Как приятно вдруг, когда ты уже взрослая, живешь в другом городе, почувствовать себя маленькой, любимой, просто потому, что ты есть, самой лучшей, самой красивой и умной… Бабушка относится ко мне строго, не дает спуску, и все равно, сквозь ее строгое и принципиальное отношение чувствуется бесконечная любовь. Я не думала никогда об этом, потому что так была построена жизнь, это было естественно. Но теперь, пожив полгода одна, заботясь сама о себе, я стала ощущать это по-другому.
Мы гуляли по набережной, я рассказывала бабушке все то, что поняла, слушая Андреева, читая политические посты в Интернете. Она спорила со мной, но не слишком, больше слушала и кивала. Я удивлялась такой метаморфозе, произошедшей с моей бабушкой, но человек, оказывается, в любом возрасте может меняться, даже в таком солидном. Мысли и представления его могут меняться, самая же суть – вряд ли. Хотя что считать сутью? Мои мысли – разве это не моя суть? А если мои мысли – это мысли Андреева, которые оказались мне так близки, что стали моими? Что тогда я такое? Отражение Андреева? А он и не догадывается об этом…

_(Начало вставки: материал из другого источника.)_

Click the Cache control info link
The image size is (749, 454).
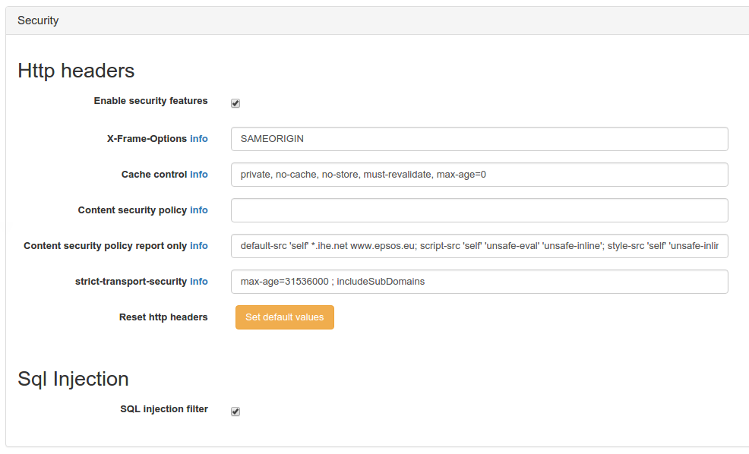pyautogui.click(x=198, y=175)
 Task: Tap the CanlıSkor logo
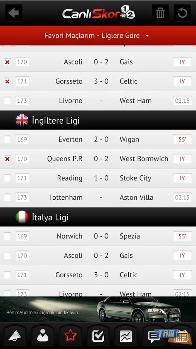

На обратном пути в Москву я читала «Воскресенье» Толстого, удивляясь, как подробно, зримо он описывал всё вообще. Если читать медленно и вдумчиво, не перелистывая страницы в поисках того, что сказала, путаясь в словах и краснея, Катюша Маслова и как посмотрела на Нехлюдова, то можно читать это очень долго. Наверное, так и нужно делать, но, к сожалению, наша программа только по русской классической литературе такова, что медленно и вдумчиво я ее буду читать года три, а мне нужно все сдавать в июне. И еще философия, история театра и кино. Нужно смотреть фильмы, некоторые совсем устаревшие.
Искусство кино – молодое и удивительно быстро устаревающее. Что-то снятое в начале двадцатого века смотреть можно, например фильмы Чаплина или Эйзенштейна и даже некоторые комедии Александрова, если знать, что это просто мечта о жизни, которая никогда не наступила. А что-то даже из фильмов шестидесятых и семидесятых годов уже безнадежно устарело. Но это считается «классикой кино», поэтому приходится мучительно вталкивать в себя чужие странные миры, чужие фантазии, больше похожие на горячечный бред. Стоит ли смотреть три часа «Сладкую жизнь» Феллини? Зачем? Чтобы понять, как и чем жила бессмысленная, беспринципная, ни к чему не годная верхушка итальянского общества? Я так и сказала на семинаре.
Наша молодая преподавательница, лишь лет на десять старше нас, очень рассердилась, слов в поддержку «Сладкой жизни» не нашла и заставила смотреть самые эпатажные, снятые уже в новом тысячелетии, настоящие фильмы 21+, которые можно смотреть только взрослому человеку с устойчивой психикой, где, кроме сцен кровавого насилия, секса и извращений, были еще только титры. Она объяснила, посмеиваясь, что культуру надо знать такой, какая она есть, а не придумывать себе эфемерные идеалы. И я в который раз стала сомневаться, что факультет, выбранный мной, имеет право находиться в списке факультетов Московского университета, где по-хорошему должны быть только научные факультеты.
По академическим предметам у нас есть такие преподаватели, которые для меня и означают Университет, вот так, именно с большой буквы. Скромные, просто и аккуратно одетые, истинно интеллигентные, в самом хорошем смысле этого слова, глубоко знающие и любящие свой предмет. В столовой, где мы обедаем, у них отдельный зал. Не знаю, что им там готовят и сколько это стоит, но однажды там выключили свет, и профессора и доценты обедали вместе с нами. Я видела их полупустые подносы, кто-то ел, оказывается, принесенное из дома, кто-то брал лишь чай и несколько кусков хлеба, за который тоже нужно платить.